## [ASSIGNMENT]
Make an exact copy of the lines from the one holding "The width and height of the screenshot is (1568, 437)." through the end of the entries below, both ends kept, and of nothing else. Exclude pictures.

"""

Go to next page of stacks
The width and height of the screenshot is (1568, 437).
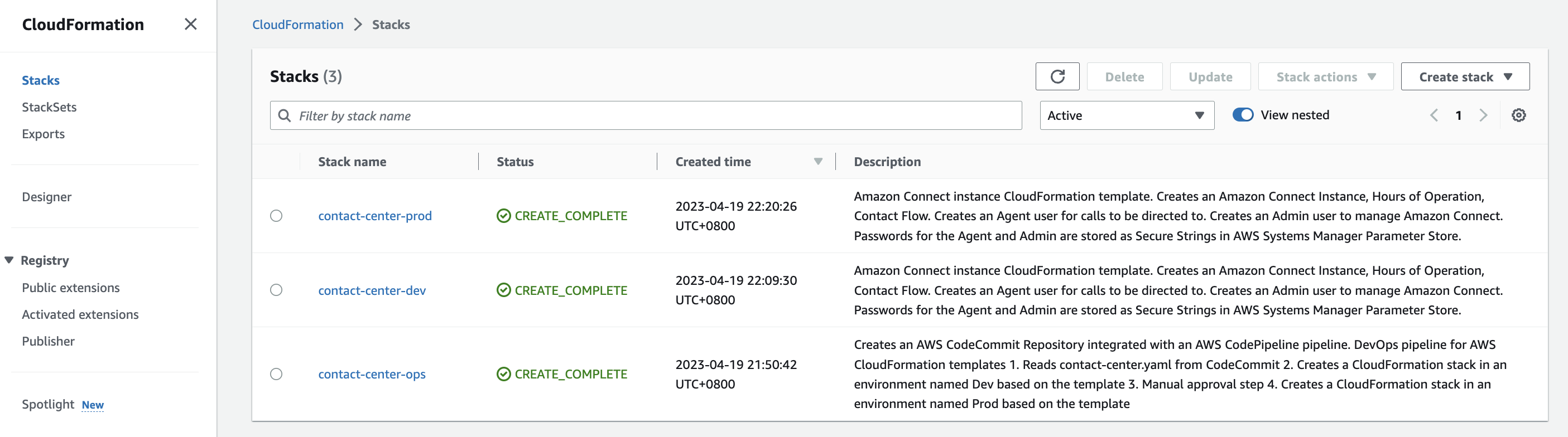(1483, 115)
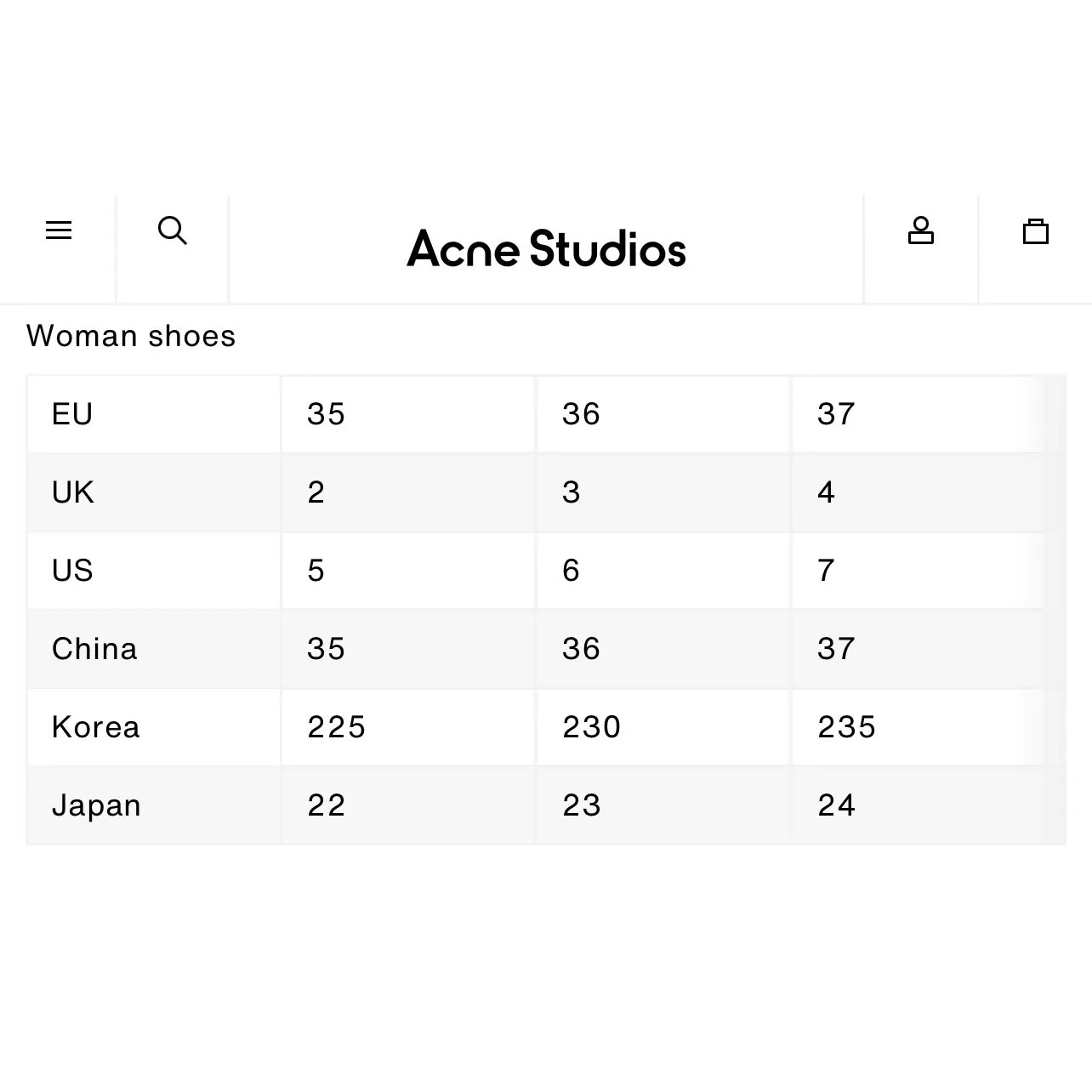The width and height of the screenshot is (1092, 1092).
Task: Select the China row label
Action: [x=94, y=649]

"""

## [RESPONSE TO THIS EXERCISE]
The width and height of the screenshot is (1568, 437).
(1483, 115)
The width and height of the screenshot is (1092, 1092).
Task: Select the China row label
Action: [x=94, y=649]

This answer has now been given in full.